Мышка прошмыгнула между моими валенками, под кровать юркнула. Оба мы её заметили.
– Кошку надо завести, – говорит Гриша. – Был кот, вконец обленился, пустил его на приманку.
– На соболя? – спрашиваю.
– Соболь и есть его не стал бы, – отвечает Гриша. – Так… Мыши уж спать к нему, под косматое брюхо, ложились… чтобы погреться. С ними развалится… как мать кормящая… засранец. В друзьях ходили – не шугал их. Плачут теперь об нём, наверное.
Сидим. Молчим.
– Непредставимо это, – говорю.
– Чё? – спрашивает Гриша.
– Да я про тело и про душу.
– А-а, – говорит Гриша.
– Был же Один, оживший в теле.
– Зомби?
– Да нет.
– А-а, Лазарь-то?
– Лазарь ожил и снова после умер… Тот, Который смертию смерть поправ… Альфа и Омега, Начало и Конец.

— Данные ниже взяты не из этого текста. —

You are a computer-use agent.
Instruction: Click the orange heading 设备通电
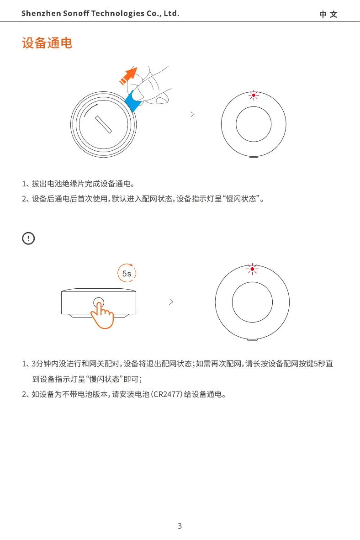[47, 44]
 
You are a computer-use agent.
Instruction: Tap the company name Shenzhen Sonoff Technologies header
[100, 14]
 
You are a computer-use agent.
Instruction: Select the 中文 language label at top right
[328, 14]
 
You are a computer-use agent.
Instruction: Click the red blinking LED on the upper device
[254, 95]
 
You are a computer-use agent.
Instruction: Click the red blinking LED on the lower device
[252, 269]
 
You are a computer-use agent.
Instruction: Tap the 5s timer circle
[127, 273]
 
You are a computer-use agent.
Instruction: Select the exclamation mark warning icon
[28, 238]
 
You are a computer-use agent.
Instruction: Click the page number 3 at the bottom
[180, 526]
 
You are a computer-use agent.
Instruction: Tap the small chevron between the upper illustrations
[192, 115]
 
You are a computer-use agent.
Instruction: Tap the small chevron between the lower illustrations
[171, 302]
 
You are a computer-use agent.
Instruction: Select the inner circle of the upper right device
[254, 125]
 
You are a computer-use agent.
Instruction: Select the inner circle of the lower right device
[252, 302]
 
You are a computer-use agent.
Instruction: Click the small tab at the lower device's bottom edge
[252, 339]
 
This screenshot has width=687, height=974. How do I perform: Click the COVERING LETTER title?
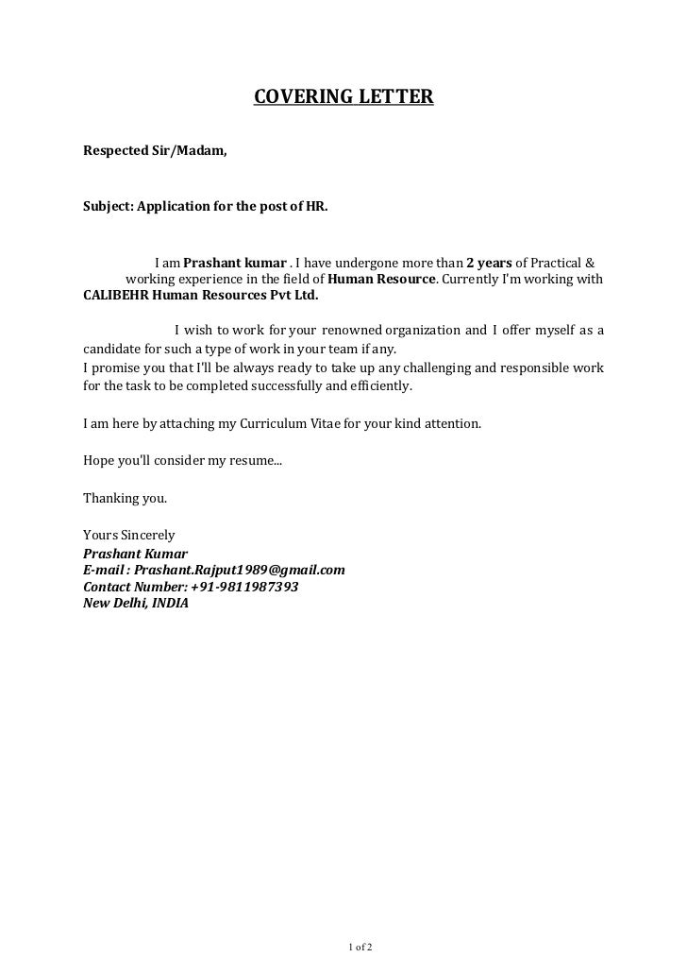344,97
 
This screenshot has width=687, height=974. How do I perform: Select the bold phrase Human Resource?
382,279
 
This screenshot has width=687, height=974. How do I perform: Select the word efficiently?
380,385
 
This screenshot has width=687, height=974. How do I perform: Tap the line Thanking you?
125,497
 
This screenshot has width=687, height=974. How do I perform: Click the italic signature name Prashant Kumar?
136,554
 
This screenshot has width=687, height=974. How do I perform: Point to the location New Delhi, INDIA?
136,603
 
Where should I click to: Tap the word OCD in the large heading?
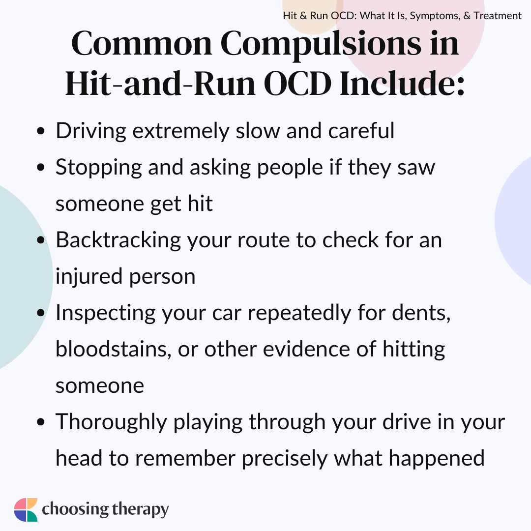297,84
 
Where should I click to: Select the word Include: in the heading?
402,83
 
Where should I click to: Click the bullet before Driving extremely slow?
41,131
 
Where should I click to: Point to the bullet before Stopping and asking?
41,167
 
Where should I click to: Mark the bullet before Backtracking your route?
41,240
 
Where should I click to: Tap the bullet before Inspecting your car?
41,313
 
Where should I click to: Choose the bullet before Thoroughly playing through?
41,422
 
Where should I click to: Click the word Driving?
91,131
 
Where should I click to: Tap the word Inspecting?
106,313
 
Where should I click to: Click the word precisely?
285,459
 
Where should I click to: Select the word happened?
437,459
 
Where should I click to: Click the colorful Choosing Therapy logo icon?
26,510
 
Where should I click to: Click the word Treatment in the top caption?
498,16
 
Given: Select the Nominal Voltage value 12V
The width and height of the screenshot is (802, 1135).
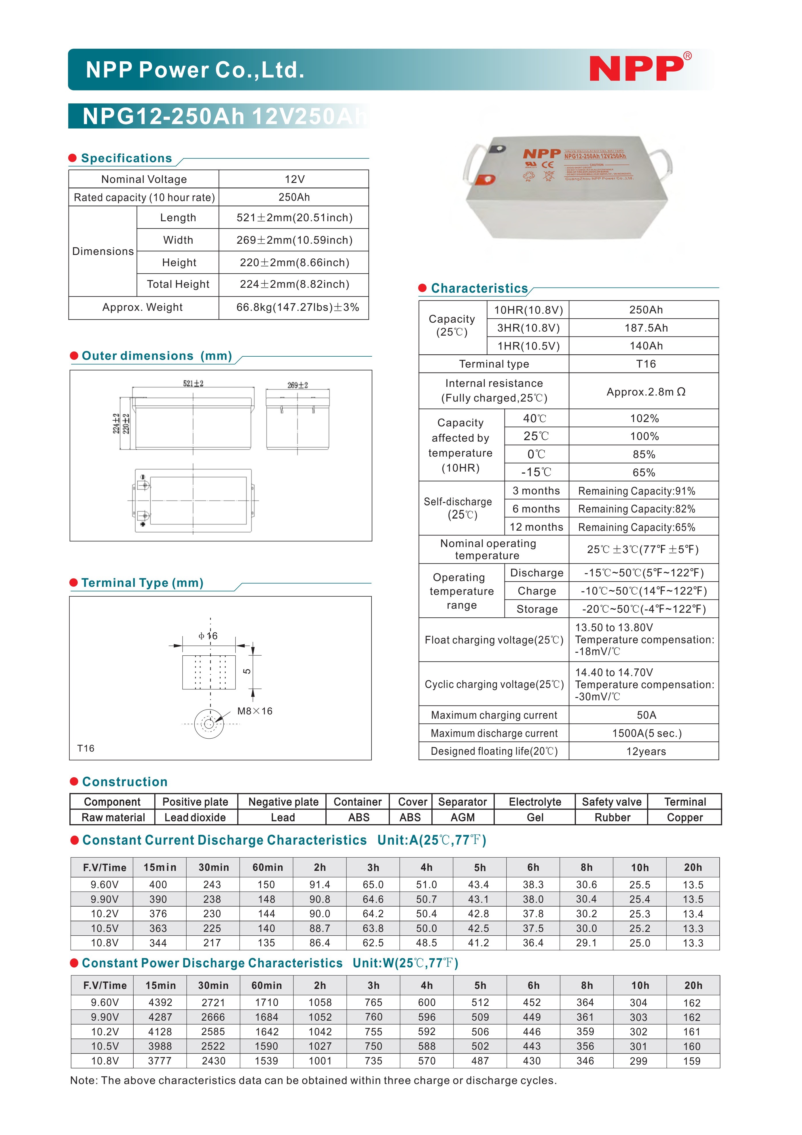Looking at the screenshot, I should [x=295, y=179].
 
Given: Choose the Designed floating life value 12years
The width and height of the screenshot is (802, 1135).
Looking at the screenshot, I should [x=646, y=751].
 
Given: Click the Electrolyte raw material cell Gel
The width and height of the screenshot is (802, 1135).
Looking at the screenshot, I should [x=535, y=818].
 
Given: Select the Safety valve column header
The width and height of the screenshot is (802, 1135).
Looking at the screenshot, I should [x=611, y=802].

– А-а, – говорит Гриша. – Ещё хочешь если выпить, есть у меня, запасена на всякий случай. Поеду в город, прикуплю.
– Нет, – говорю, – хватит.
– Мне-то не жалко.
– Нет, не буду.
Совсем уже на улице стемняло. Как ночь. В окне, сидим, чётко отражаемся; там, в отражении, изба такая же, и лампочка сияет в ней – чудно: на том как будто свете – на нас сюда глядим оттуда.
Потянулся Гриша и задвинул, не вставая, занавеску.
Прошёл мимо дома кто-то. Полаяли на него собаки.
– Вот на медведя так же лают… как на человека, – говорит Гриша.
– Ну, – говорю. – Как на медведя. Дядя мой, Иван Дмитриевич, – говорю, вспомнив, – к медведю в берлогу врывался. Пожалуй, что – не трезвый.
– Слышал, – говорит Гриша. – Дядька твой, другой, рассказывал. Мы как-то осень с ним охотились. Ох, и хитрушшый.
– А-а, дядя Петя. Они вместе. Только уж тот, Петро, снаружи оставался, стоял с заряженным ружьём и со взведёнными курками.
– У-у, – говорит Гриша. – Рысковый, видно, был мужик.
– За языком ходил, служил в разведке, – говорю. – Полный Кавалер Славы. Был. Царство Небесное.
Об этом, ещё о том да о другом поговорили. И дядю Петю Шадрина не раз ещё упомянули. И об охоте, о рыбалке. Но обо всём не пересудишь – всё время требует. А время – не хлеб – между всеми, всем ли не поделишь.
Стал домой я собираться.
– Пора, – говорю.
– Сиди, – говорит Гриша. – Чё тебе там, дома, делать?
– Ушёл, – говорю, – и дверь не заложил.
– Да кто там чё… Чайку попьём вон.
– Нет, – говорю. – Пойду. Протопить надо, а то ночью замёрзну… Чаю попью – не усну после – действует.
– У меня с травами, – говорит Гриша, – и с шипнягом… со цветом, с ягодами… пользительно.
– Нет, – говорю, – спасибо.
– Ну, как знашь, – говорит Гриша. И говорит: – А я на пенсию собрался.
– А что так рано, почему?
– У нас же так, как на военке: год за два.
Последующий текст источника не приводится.